• GIVEN REQUEST:
Reproduce verbatim the lines of the material below, beginning with the line that contains "Task: Click the power" and continuing through the line that contains "will click(x=901, y=827).", including both.

• RECORDS TO USE:
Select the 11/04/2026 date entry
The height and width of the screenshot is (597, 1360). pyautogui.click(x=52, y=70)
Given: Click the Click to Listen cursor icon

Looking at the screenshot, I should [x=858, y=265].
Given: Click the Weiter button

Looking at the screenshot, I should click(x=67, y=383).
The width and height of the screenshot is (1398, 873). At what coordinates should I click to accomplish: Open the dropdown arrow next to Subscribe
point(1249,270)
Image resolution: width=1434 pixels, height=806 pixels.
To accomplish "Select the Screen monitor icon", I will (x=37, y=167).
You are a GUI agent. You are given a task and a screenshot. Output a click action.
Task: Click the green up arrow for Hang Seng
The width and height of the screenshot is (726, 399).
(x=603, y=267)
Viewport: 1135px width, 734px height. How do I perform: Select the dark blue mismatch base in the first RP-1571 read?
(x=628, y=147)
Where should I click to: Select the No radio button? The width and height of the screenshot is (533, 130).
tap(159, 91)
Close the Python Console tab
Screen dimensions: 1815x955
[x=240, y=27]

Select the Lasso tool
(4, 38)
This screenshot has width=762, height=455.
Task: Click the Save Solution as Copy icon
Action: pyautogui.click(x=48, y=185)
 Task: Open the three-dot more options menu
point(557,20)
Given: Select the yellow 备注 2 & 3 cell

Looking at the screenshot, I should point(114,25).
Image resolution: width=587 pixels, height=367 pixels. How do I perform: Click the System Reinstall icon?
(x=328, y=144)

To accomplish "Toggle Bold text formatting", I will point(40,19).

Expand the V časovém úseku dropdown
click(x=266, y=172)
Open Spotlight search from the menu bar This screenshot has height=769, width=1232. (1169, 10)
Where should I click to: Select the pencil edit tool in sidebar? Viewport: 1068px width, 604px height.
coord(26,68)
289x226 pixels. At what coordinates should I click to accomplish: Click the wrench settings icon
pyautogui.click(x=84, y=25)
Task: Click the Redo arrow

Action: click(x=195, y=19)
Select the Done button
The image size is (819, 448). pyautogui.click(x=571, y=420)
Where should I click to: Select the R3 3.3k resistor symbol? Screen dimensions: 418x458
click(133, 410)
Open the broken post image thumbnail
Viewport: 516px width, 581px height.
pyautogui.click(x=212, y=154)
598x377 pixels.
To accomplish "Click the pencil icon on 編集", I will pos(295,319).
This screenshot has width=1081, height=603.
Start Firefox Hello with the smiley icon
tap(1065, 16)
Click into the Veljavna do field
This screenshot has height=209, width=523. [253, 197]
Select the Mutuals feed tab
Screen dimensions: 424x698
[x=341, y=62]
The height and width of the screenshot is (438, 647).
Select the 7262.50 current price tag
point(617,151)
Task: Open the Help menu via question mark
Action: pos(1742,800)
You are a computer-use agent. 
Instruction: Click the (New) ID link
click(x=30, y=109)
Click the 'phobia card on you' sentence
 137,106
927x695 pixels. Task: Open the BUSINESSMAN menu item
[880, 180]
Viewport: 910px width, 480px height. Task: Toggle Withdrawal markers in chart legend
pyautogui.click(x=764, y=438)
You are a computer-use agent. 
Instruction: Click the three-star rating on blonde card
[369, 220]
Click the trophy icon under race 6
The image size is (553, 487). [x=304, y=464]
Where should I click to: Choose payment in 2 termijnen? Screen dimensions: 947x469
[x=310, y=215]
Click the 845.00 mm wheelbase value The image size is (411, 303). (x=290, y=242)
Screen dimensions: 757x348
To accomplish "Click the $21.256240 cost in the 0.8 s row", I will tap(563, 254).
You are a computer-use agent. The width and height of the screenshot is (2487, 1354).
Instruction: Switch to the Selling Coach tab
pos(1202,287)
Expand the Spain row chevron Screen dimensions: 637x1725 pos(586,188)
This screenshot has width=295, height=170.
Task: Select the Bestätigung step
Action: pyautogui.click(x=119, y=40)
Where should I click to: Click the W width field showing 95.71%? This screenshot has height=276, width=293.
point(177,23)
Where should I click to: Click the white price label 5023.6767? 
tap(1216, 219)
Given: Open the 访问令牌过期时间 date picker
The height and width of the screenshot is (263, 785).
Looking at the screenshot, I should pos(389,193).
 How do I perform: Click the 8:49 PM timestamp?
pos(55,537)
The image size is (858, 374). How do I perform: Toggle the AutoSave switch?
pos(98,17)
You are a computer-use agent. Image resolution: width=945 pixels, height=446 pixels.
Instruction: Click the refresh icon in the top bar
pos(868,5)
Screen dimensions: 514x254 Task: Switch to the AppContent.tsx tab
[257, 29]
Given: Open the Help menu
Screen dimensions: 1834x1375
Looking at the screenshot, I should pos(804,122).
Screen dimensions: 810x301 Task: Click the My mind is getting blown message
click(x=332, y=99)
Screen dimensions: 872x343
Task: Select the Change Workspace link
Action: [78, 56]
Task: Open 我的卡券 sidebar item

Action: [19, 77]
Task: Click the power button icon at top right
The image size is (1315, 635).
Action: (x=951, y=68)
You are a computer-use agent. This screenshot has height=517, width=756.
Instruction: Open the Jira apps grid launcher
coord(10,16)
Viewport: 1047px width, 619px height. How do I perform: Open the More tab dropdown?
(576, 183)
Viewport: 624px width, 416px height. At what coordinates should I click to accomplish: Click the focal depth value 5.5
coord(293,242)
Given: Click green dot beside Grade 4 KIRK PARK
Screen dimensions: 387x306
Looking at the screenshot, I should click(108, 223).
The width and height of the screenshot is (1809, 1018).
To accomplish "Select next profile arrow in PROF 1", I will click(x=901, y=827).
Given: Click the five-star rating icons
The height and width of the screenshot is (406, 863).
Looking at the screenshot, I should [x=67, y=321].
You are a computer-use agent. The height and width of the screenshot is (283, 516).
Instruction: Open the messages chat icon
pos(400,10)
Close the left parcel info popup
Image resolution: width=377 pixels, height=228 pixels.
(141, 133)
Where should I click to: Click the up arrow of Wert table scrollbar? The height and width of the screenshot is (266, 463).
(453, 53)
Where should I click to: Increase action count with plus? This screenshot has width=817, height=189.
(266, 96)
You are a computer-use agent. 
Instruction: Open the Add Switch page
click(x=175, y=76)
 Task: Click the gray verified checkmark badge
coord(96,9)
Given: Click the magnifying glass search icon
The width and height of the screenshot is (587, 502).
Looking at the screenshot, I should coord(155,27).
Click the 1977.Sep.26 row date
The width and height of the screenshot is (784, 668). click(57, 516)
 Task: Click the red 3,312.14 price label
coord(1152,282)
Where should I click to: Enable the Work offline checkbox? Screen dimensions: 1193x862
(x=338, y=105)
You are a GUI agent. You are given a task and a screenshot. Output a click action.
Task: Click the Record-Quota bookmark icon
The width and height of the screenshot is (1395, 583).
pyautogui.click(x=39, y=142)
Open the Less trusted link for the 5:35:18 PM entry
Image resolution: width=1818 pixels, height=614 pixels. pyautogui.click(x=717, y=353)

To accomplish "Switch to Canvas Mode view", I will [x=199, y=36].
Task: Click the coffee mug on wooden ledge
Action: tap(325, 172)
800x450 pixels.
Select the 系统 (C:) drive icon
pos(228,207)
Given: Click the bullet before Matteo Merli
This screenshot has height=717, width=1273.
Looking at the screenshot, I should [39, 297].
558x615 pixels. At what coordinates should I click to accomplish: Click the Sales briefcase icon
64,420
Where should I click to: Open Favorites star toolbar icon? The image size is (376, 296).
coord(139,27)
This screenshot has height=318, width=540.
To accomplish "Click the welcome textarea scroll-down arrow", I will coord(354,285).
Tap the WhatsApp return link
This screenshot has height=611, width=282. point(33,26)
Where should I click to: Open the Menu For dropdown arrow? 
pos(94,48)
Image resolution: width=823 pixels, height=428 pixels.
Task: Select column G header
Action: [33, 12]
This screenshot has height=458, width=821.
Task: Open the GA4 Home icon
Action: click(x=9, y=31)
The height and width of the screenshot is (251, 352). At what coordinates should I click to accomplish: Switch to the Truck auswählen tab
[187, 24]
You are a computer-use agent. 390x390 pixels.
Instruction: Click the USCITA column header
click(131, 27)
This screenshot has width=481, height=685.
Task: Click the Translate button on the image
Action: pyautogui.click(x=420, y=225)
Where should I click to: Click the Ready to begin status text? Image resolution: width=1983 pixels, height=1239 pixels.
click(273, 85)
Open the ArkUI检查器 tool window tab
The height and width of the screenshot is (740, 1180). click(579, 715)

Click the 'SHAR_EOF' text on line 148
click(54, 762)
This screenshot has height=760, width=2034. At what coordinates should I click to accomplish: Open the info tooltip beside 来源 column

• OUTPUT FOR THIS TASK:
Task: Click the power button icon at top right
The image size is (1315, 635).
Action: (x=951, y=68)
You are a computer-use agent. This screenshot has height=517, width=756.
Instruction: Open the Jira apps grid launcher
coord(10,16)
Viewport: 1047px width, 619px height. How do I perform: Open the More tab dropdown?
(576, 183)
Viewport: 624px width, 416px height. At what coordinates should I click to accomplish: Click the focal depth value 5.5
coord(293,242)
Given: Click green dot beside Grade 4 KIRK PARK
Screen dimensions: 387x306
Looking at the screenshot, I should click(108, 223).
The width and height of the screenshot is (1809, 1018).
To accomplish "Select next profile arrow in PROF 1", I will click(x=901, y=827).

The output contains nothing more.